**What you are asked to do:** Reproduce the entries that follow exactly, dropping each image.

--- Provided data Enclosed Below ---

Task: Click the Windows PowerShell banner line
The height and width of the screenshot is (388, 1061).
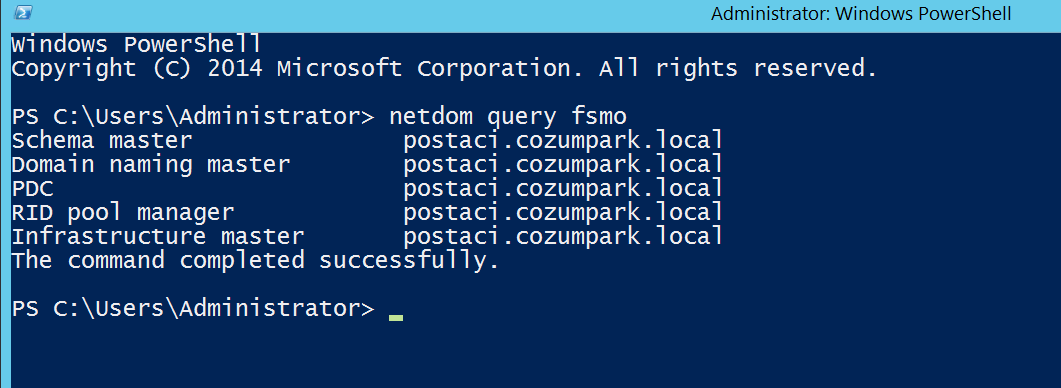Action: [x=136, y=45]
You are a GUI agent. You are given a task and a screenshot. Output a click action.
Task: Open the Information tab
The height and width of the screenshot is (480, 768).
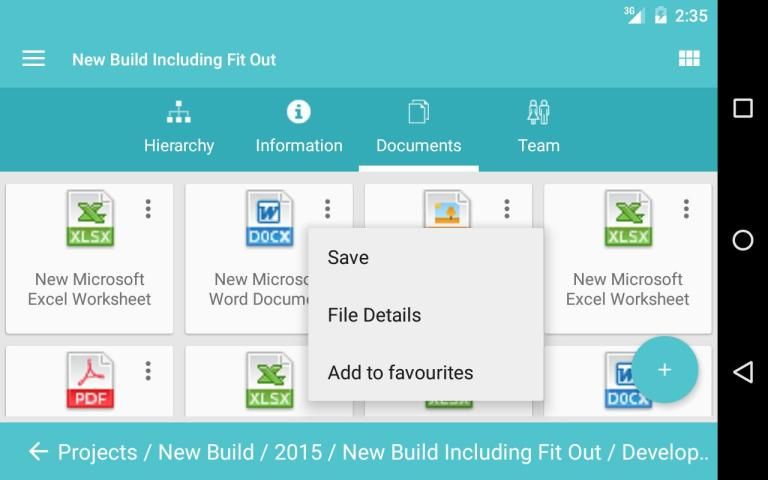point(299,128)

--- End of Enclosed Provided data ---

**Written answer:**
Task: Click the Windows PowerShell banner line
The height and width of the screenshot is (388, 1061).
Action: [x=136, y=45]
You are a GUI agent. You are given a task and a screenshot. Output a click action.
Task: Open the Information tab
The height and width of the screenshot is (480, 768).
point(299,128)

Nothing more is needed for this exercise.